## Exercise directions
If a line contains "Task: Open Algebra basics breadcrumb", it is the last one to write out; begin with the first line of the records and copy each exactly.

## Task material
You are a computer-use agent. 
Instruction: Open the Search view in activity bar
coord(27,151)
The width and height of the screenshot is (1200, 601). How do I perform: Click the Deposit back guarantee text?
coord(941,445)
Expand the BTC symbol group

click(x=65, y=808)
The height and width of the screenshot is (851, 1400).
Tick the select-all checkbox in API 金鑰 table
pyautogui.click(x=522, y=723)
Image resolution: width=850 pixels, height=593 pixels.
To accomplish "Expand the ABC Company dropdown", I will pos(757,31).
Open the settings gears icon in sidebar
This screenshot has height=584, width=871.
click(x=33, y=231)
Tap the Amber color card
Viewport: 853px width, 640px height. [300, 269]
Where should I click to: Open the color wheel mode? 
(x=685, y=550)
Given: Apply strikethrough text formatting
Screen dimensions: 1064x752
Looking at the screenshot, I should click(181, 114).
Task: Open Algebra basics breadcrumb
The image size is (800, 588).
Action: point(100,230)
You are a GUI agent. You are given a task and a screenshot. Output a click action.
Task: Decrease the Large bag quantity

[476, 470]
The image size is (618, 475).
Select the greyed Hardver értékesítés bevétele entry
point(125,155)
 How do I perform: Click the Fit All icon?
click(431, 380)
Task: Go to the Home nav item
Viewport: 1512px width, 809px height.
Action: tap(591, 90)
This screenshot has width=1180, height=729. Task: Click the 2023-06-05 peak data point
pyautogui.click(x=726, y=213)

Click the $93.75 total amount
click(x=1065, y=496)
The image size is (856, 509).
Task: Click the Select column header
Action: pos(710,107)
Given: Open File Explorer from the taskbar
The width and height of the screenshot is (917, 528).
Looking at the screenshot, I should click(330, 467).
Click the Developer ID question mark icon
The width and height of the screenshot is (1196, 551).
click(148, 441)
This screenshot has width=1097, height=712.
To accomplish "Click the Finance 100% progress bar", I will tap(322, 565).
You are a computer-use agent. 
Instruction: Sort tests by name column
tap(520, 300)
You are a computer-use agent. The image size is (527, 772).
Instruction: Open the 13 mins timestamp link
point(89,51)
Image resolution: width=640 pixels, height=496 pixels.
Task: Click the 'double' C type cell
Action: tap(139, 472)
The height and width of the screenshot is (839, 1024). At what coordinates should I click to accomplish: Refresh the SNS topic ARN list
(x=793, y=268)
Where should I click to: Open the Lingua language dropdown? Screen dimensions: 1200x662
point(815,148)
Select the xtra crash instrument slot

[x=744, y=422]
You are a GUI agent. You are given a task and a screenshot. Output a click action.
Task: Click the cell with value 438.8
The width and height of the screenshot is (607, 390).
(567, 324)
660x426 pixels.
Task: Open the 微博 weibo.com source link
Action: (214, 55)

## Response below
You are a computer-use agent. 
Instruction: Open the Search view in activity bar
coord(27,151)
The width and height of the screenshot is (1200, 601). How do I perform: Click the Deposit back guarantee text?
coord(941,445)
Expand the BTC symbol group

click(x=65, y=808)
The height and width of the screenshot is (851, 1400).
Tick the select-all checkbox in API 金鑰 table
pyautogui.click(x=522, y=723)
Image resolution: width=850 pixels, height=593 pixels.
To accomplish "Expand the ABC Company dropdown", I will pos(757,31).
Open the settings gears icon in sidebar
This screenshot has height=584, width=871.
click(x=33, y=231)
Tap the Amber color card
Viewport: 853px width, 640px height. [300, 269]
Where should I click to: Open the color wheel mode? 
(x=685, y=550)
Given: Apply strikethrough text formatting
Screen dimensions: 1064x752
Looking at the screenshot, I should click(181, 114).
Task: Open Algebra basics breadcrumb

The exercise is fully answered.